Evening, June 6, edited from Spurgeon’s Morning and Evening

“Are they Israelites? So am I.” — 2 Corinthians 11:22

We have here a personal claim, and one that demands proof. The apostle knew that his claim was indisputable, but there are many persons who claim to belong to the Israel of God yet have no right to the title. If we are declaring with confidence, “So am I also an Israelite,” let us only say it after having searched our heart as in the presence of God. But if we can give proof that we are following Jesus, if we can from the heart say, “I trust him wholly, trust him only, trust him simply, trust him now, and trust him always,” then the position which the saints of God hold belongs to us—all their enjoyments are our possessions; we may be the very least in Israel, “the very least of all saints,” yet since the mercies of God belong to the saints as humble saints, and not as advanced saints, or well-taught saints, we may put in our appeal, and say, “Are they Israelites? so am I; therefore the promises are mine, grace is mine, glory will be mine.” The claim, rightfully made, is one which will yield tremendous comfort.

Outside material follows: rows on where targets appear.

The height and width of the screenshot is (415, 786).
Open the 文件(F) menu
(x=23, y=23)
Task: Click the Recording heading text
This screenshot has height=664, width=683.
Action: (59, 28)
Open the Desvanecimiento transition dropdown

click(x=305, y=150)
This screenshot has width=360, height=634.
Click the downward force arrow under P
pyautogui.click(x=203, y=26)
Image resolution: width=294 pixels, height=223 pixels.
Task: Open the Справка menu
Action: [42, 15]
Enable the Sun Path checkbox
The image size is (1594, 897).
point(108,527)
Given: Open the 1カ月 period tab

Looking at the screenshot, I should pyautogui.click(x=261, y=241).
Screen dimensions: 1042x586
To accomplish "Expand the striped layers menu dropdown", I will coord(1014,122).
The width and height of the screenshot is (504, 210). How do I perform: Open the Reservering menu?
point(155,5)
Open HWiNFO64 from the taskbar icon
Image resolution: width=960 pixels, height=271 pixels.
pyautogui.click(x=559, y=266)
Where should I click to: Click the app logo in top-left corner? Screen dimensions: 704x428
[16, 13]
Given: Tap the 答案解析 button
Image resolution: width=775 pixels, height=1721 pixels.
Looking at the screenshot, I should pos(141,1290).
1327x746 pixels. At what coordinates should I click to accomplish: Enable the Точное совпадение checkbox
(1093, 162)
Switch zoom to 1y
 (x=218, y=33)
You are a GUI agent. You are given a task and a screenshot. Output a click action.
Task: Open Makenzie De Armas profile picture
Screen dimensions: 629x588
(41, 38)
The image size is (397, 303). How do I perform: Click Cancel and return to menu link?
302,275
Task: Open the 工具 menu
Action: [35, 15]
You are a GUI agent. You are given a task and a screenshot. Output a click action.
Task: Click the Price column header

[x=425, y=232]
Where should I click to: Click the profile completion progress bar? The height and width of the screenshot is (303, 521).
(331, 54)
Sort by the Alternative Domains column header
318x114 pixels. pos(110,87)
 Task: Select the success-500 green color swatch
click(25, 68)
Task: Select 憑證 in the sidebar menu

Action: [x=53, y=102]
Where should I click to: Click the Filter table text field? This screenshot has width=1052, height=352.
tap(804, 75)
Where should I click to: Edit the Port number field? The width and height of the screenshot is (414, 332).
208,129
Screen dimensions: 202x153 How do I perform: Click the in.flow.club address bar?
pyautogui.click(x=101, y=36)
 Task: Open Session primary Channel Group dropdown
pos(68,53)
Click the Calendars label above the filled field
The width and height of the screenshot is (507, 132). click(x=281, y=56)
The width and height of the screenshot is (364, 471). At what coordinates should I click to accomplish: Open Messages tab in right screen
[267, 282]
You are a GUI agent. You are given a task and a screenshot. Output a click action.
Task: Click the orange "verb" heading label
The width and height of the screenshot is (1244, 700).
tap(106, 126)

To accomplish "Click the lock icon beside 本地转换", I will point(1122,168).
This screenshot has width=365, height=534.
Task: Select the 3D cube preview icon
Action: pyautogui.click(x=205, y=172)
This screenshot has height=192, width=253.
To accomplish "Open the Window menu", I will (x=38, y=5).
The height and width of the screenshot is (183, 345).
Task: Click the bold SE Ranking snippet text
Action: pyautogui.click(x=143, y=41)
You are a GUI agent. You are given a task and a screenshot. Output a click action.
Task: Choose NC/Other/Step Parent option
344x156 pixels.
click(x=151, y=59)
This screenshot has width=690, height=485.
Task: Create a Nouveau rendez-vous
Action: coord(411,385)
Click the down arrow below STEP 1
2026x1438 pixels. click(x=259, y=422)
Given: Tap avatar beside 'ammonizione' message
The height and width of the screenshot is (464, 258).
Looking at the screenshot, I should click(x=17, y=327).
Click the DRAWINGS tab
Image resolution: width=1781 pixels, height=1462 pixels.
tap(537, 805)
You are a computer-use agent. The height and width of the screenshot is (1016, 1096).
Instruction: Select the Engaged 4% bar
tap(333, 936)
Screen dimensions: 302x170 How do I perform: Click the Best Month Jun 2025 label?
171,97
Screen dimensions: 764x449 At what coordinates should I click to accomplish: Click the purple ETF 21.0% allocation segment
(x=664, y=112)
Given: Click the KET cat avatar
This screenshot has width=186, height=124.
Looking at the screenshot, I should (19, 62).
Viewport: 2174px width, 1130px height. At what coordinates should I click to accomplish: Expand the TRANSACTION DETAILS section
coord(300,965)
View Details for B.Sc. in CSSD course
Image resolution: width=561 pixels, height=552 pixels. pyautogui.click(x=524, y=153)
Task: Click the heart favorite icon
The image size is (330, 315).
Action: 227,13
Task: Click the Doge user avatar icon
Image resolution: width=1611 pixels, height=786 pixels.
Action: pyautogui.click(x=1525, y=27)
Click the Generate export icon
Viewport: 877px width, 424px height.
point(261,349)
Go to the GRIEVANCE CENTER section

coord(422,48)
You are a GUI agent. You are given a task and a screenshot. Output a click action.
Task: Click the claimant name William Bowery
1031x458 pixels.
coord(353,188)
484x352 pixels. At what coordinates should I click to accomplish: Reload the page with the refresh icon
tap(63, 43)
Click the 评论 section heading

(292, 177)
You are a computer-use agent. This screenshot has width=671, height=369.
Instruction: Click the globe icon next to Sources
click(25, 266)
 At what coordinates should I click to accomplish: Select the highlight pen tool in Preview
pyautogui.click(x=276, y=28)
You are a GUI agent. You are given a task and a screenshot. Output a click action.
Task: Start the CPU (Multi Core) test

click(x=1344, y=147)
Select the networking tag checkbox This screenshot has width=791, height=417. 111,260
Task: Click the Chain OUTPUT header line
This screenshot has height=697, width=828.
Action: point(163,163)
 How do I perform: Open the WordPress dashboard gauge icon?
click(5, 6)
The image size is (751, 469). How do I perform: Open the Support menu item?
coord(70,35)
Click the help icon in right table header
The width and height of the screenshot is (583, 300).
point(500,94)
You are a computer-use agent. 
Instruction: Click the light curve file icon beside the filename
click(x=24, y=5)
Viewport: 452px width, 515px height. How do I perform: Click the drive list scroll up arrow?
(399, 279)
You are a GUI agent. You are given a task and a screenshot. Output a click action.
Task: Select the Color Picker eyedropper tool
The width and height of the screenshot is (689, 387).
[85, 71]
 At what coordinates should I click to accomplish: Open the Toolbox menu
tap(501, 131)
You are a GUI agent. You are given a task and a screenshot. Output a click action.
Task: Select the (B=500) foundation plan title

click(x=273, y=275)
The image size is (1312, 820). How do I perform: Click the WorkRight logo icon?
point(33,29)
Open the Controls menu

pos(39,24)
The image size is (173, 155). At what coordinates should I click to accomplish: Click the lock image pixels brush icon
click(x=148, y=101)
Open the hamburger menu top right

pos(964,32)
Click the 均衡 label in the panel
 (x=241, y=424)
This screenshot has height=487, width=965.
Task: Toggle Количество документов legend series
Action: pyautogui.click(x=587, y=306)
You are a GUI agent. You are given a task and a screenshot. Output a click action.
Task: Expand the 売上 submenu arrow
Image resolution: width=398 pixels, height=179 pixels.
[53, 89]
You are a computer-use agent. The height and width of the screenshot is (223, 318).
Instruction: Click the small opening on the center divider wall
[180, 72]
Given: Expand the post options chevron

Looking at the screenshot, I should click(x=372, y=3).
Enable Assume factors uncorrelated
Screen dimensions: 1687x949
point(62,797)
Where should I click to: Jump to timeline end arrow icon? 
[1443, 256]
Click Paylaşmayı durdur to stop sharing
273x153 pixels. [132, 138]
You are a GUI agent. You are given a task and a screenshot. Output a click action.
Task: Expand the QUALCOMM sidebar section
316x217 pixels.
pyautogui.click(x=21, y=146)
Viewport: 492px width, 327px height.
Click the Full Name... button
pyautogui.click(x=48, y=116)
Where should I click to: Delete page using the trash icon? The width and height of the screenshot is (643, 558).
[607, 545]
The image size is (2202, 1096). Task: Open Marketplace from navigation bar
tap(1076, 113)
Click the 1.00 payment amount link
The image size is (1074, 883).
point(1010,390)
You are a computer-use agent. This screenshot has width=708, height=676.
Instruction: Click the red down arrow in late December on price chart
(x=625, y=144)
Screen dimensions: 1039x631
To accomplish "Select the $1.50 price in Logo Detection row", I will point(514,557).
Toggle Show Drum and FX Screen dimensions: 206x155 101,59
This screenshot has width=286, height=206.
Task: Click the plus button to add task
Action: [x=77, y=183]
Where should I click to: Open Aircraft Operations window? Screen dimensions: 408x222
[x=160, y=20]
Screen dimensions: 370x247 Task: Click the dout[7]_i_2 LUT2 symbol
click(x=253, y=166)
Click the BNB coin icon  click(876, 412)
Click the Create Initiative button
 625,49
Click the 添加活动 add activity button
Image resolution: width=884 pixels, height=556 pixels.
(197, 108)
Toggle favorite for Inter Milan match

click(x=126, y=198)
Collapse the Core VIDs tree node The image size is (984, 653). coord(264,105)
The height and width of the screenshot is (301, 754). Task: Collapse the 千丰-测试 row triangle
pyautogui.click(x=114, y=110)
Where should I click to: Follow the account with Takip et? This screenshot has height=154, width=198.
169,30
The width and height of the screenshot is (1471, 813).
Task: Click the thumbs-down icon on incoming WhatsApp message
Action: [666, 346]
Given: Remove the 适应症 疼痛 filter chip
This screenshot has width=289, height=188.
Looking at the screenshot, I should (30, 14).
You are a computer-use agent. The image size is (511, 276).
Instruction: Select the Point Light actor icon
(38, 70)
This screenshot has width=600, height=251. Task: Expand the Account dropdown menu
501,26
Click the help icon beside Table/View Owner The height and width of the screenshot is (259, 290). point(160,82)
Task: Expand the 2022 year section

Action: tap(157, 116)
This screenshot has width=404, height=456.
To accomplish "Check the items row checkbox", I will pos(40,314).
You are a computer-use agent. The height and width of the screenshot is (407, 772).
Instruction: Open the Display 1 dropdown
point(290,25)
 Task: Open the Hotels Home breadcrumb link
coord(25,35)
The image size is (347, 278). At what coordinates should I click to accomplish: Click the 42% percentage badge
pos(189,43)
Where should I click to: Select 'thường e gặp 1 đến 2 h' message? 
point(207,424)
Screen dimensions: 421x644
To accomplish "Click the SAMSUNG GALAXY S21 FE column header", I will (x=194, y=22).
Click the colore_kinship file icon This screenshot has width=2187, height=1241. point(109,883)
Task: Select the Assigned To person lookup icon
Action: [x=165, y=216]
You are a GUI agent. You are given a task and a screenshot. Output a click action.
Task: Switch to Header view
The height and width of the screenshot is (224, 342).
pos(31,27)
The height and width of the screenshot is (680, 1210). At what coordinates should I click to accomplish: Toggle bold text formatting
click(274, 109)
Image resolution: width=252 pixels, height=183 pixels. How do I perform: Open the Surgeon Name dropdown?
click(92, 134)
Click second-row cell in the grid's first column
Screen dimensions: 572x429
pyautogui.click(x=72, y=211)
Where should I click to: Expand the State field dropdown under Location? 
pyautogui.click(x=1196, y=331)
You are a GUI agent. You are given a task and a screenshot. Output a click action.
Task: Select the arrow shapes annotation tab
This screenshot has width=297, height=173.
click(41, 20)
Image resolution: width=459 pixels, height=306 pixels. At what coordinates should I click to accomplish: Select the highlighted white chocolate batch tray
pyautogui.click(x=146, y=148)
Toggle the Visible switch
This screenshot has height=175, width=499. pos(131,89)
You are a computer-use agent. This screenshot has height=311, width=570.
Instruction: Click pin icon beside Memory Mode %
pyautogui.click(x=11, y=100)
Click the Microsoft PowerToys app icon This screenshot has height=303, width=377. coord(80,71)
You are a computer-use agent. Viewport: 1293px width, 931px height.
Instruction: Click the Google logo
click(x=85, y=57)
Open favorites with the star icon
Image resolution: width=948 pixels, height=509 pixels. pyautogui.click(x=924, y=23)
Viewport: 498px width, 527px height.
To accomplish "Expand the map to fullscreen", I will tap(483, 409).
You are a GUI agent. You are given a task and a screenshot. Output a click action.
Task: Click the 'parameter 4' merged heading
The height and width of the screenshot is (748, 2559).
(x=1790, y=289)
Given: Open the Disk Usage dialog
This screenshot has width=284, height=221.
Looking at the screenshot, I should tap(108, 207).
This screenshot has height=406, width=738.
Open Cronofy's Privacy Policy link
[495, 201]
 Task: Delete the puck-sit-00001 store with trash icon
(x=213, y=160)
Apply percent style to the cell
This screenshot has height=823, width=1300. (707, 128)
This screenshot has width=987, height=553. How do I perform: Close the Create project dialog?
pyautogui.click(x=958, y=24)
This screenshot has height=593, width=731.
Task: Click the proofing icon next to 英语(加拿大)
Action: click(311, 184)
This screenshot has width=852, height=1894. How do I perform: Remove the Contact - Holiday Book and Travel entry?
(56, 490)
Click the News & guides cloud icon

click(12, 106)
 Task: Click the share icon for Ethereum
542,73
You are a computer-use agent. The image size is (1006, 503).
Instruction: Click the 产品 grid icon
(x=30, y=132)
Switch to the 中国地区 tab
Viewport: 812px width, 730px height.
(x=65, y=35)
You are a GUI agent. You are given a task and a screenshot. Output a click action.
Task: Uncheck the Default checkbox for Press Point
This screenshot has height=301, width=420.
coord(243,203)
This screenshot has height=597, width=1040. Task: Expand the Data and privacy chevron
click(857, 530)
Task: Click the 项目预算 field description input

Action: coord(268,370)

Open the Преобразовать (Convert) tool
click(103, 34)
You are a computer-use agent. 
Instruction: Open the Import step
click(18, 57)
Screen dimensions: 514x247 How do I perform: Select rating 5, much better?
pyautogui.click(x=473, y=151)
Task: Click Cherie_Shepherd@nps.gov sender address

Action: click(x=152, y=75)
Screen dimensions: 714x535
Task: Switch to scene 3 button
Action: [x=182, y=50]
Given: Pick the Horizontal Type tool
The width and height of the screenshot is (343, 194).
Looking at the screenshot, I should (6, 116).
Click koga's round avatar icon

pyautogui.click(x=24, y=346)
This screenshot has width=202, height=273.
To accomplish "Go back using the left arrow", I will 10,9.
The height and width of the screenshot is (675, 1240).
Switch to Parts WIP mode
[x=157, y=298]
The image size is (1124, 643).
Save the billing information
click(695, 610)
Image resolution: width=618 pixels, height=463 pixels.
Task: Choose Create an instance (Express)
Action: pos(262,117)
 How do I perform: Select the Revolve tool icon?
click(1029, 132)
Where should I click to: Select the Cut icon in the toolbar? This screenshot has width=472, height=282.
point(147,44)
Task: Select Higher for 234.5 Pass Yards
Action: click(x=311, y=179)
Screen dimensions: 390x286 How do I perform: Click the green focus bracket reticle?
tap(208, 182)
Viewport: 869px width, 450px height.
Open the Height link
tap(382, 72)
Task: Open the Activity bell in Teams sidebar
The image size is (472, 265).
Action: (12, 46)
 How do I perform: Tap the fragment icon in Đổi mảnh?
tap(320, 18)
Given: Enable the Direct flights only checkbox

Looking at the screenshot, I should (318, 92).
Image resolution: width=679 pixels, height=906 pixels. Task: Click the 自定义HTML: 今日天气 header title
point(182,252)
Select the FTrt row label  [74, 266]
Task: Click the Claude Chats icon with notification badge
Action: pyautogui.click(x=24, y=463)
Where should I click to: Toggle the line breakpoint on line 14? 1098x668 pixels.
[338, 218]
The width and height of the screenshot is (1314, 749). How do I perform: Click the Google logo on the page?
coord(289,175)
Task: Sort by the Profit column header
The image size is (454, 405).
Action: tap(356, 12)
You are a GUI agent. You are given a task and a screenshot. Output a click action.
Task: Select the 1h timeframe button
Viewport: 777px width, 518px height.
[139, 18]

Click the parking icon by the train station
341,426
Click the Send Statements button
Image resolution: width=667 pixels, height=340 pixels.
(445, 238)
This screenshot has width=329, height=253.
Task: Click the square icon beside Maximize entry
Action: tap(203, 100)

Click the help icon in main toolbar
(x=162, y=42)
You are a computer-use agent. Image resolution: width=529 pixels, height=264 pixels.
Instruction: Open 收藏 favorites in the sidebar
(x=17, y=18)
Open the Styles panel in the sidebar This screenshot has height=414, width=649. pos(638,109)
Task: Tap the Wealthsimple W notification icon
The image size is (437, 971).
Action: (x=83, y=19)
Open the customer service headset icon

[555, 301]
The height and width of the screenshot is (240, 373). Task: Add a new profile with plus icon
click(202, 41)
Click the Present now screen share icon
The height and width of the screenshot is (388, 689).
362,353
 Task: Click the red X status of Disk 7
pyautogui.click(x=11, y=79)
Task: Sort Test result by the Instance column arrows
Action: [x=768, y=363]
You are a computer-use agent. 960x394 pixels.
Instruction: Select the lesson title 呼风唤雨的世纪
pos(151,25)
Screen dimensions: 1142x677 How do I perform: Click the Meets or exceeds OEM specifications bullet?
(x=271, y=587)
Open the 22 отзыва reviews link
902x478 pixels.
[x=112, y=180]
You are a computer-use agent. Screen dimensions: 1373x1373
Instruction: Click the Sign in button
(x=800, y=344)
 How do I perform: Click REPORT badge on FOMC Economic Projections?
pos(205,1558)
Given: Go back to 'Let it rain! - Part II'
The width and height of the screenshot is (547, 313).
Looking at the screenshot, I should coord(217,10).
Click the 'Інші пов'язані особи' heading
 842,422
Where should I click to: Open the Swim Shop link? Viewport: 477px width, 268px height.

When God’s people are rejoicing that they are his, what joy they have if they can say, “So am I!” When they speak of being pardoned, and justified, and accepted in the Beloved, how joyful to respond, “Through the grace of God, so am I.” But this claim not only has its enjoyments and privileges, but also its conditions and duties. We must share with God’s people in storm and shadow as well as in sunshine. When we hear them spoken of with contempt and ridicule for being Christians, we must come boldly forward and say, “So am I.” When we see them working for Christ, giving their time, their talent, their whole heart to Jesus, we must be able to say, “So do I.” O, let us prove our gratitude by our devotion, and live as those who, having claimed a privilege, are willing to take the responsibility connected with it.